**KUTIPAN TEKS**
![]() |
Tak salah lagi, Kong Hu-Cu seorang filosof
besar Cina. Dan tak salah lagi, dialah orang pertama pengembang sistem
memadukan alam pikiran dan kepercayaan orang Cina yang paling mendasar.
Filosofinya menyangkut moralitas orang perorang dan konsepsi suatu pemerintahan
tentang cara-cara melayani rakyat dan memerintahnya liwat tingkah laku teladan-
telah menyerap jadi darah daging kehidupan dan kebudayaan orang Cina selama
lebih dari dua ribu tahun. Lebih dari itu, juga berpengaruh terhadap sebahagian
penduduk dunia lain.
Lahir sekitar tahun 551 SM di kota kecil Lu,
kini masuk wilayah propinsi Shantung di timur laut daratan Cina. Dalam usia
muda ditinggal mati ayah, membuatnya hidup sengsara di samping ibunya. Waktu
berangkat dewasa dia jadi pegawai negeri kelas teri tapi sesudah selang
beberapa tahun dia memutuskan mendingan copot diri saja. Sepanjang enam belas
tahun berikutnya Kong Hu-Cu jadi guru, sedikit demi sedikit mencari pengaruh
dan pengikut anutan filosofinya. Menginjak umur lima puluh tahun bintangnya
mulai bersinar karena dia dapat kedudukan tinggi di pemerintahan kota Lu.

**DATA MENTAH**
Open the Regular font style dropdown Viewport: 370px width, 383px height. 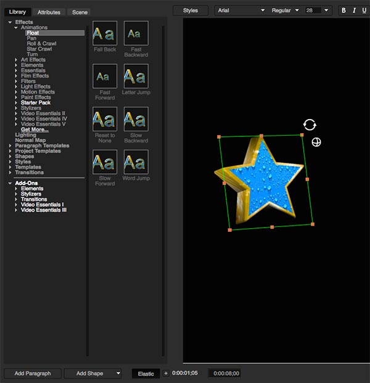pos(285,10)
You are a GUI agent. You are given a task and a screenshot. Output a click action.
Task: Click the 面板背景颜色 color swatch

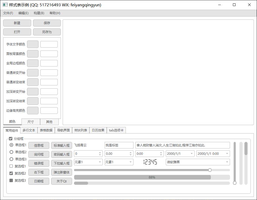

**TUGAS YANG DILAKUKAN**
Tuliskan kembali teks tentang Kong Hu-Cu di atas secara utuh, tanpa mengubah satu kata pun.

**JAWABAN TUGAS**
![]() |
Tak salah lagi, Kong Hu-Cu seorang filosof
besar Cina. Dan tak salah lagi, dialah orang pertama pengembang sistem
memadukan alam pikiran dan kepercayaan orang Cina yang paling mendasar.
Filosofinya menyangkut moralitas orang perorang dan konsepsi suatu pemerintahan
tentang cara-cara melayani rakyat dan memerintahnya liwat tingkah laku teladan-
telah menyerap jadi darah daging kehidupan dan kebudayaan orang Cina selama
lebih dari dua ribu tahun. Lebih dari itu, juga berpengaruh terhadap sebahagian
penduduk dunia lain.
Lahir sekitar tahun 551 SM di kota kecil Lu,
kini masuk wilayah propinsi Shantung di timur laut daratan Cina. Dalam usia
muda ditinggal mati ayah, membuatnya hidup sengsara di samping ibunya. Waktu
berangkat dewasa dia jadi pegawai negeri kelas teri tapi sesudah selang
beberapa tahun dia memutuskan mendingan copot diri saja. Sepanjang enam belas
tahun berikutnya Kong Hu-Cu jadi guru, sedikit demi sedikit mencari pengaruh
dan pengikut anutan filosofinya. Menginjak umur lima puluh tahun bintangnya
mulai bersinar karena dia dapat kedudukan tinggi di pemerintahan kota Lu.